Lo shienarese sobbalzò, nel sentirsi toccare il braccio, e le rivolse uno sguardo frenetico. «Cammino nella Luce» disse, con voce rauca. «Troverò il Corno di Valere e abbatterò il potere di Shayol Ghul. Lo giuro!»

«Certo» rispose Verin, per calmarlo. Gli prese fra le mani il viso e Ingtar ansimò, riprendendosi di colpo; ma negli occhi gli rimase il ricordo. «Ecco» disse Verin. «Sei a posto. Ora vedo d’aiutare gli altri. Possiamo ancora ricuperare il Corno, ma la nostra strada non si è fatta più agevole.»

Mentre lei si dedicava agli altri, fermandosi brevemente accanto a ciascuno, Rand si accostò ai suoi amici. Cercò di tirare in piedi Mat, che si scostò di scatto e lo fissò; poi lo afferrò per la giubba. «Rand, non parlerei mai a nessuno di... di te» esclamò. «Non ti tradirei mai. Devi credermi!» Parve peggiorato, ma Rand pensò che si trattasse più che altro di paura.
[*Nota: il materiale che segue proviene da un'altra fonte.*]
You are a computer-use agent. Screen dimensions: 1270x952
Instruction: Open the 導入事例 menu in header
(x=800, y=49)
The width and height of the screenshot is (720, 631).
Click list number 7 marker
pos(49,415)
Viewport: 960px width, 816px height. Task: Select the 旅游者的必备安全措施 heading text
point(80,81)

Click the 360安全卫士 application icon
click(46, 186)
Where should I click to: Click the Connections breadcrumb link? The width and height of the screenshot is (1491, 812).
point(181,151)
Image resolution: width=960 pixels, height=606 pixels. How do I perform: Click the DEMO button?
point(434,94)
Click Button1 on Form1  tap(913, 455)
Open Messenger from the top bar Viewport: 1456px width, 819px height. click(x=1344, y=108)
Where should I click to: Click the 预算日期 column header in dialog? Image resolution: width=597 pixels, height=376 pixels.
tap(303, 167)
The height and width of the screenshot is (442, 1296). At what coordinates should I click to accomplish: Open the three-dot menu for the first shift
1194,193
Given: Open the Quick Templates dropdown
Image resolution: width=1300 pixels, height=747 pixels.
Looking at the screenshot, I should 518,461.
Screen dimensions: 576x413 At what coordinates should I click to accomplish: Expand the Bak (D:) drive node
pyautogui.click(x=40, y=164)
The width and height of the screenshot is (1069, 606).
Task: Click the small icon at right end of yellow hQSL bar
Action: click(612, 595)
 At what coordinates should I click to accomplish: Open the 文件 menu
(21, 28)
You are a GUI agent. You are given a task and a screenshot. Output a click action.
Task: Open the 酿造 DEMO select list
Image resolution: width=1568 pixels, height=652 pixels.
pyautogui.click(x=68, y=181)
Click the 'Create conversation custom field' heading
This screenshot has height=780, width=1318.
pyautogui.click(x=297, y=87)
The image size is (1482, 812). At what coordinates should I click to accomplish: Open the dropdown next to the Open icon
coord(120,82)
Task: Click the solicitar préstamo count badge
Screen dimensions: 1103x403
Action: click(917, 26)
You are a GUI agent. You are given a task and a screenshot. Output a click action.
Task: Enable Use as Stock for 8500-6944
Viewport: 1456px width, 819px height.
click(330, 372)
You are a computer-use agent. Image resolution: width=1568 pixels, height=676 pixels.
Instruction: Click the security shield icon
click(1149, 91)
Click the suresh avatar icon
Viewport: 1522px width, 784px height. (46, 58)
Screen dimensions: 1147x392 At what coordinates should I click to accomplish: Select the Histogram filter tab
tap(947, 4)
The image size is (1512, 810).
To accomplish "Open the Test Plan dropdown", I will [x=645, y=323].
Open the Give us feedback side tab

«Ti credo» rispose. Si domandò quali vite Mat avesse vissuto e che cosa avesse fatto. Di certo aveva parlato di lui, altrimenti non avrebbe avuto quella reazione. Ma non poteva serbargli rancore: quelli erano altri Mat. E poi, dopo avere visto alcune delle proprie vite possibili... «Ti credo» ripeté. «Perrin?»

Perrin, con un sospiro, abbassò le mani: lividi rossastri gli segnavano la fronte e le guance, dove si era piantato le unghie. Gli occhi gialli non rivelavano i suoi pensieri. «In realtà, non abbiamo molte scelte, vero, Rand?» disse infine. «Qualsiasi cosa accada, qualsiasi cosa facciamo, alcuni particolari sono sempre quasi uguali.» Emise un altro lungo sospiro. «Dove ci troviamo? Nel mondo di cui tu e Hurin ci avete parlato?»

«Siamo a Capo Toman, Nel nostro mondo. Almeno, così dice Verin. Ed è autunno.»

Mat parve preoccupato. «Com’è possibile? No, non voglio sapere cos’è accaduto. Ma ora come ritroveremo Fain e il pugnale? Dopo tanto tempo può essere dovunque.»

«È qui» lo rassicurò Rand. E si augurò d’avere ragione. Fain aveva avuto il tempo di andare dove voleva. Di cavalcare fino a Emond’s Field. O a Tar Valon. “Luce santa, fa’ che non si sia stancato d’aspettare” si disse. “Se ha fatto del male a Egwene o a uno qualsiasi degli altri, gli... Maledizione, ho cercato d’arrivare in tempo!"

«Le maggiori città di Capo Toman sono tutte a ponente» disse Verin, a voce alta. Ormai tutti si erano rialzati, tranne Rand e i suoi due amici; Verin venne a imporre le mani a Mat, senza interrompersi. «Ma non sono molti i villaggi tanto estesi da meritare il nome di città. Per cercare le tracce degli Amici delle Tenebre, cominciamo da ponente. E non sprechiamo la luce del giorno, standocene qui seduti.»

Sorpreso, Mat si alzò: pareva ancora ammalato, ma si mosse con una certa vivacità. Verin toccò Perrin. Rand si scostò, quando l’Aes Sedai passò a lui.

«Non fare lo stupido» lo rimproverò Verin.

«Non voglio il tuo aiuto» rispose lui, calmo. «Né l’aiuto d’ogni altra Aes Sedai.»

Verin contrasse le labbra. «Fai come ti pare» rispose.

Montarono subito a cavallo e si diressero a ponente, lasciandosi alle spalle la Pietra Portale. Nessuno protestò. Rand, meno di tutti. E pregò la Luce che non fosse già tardi.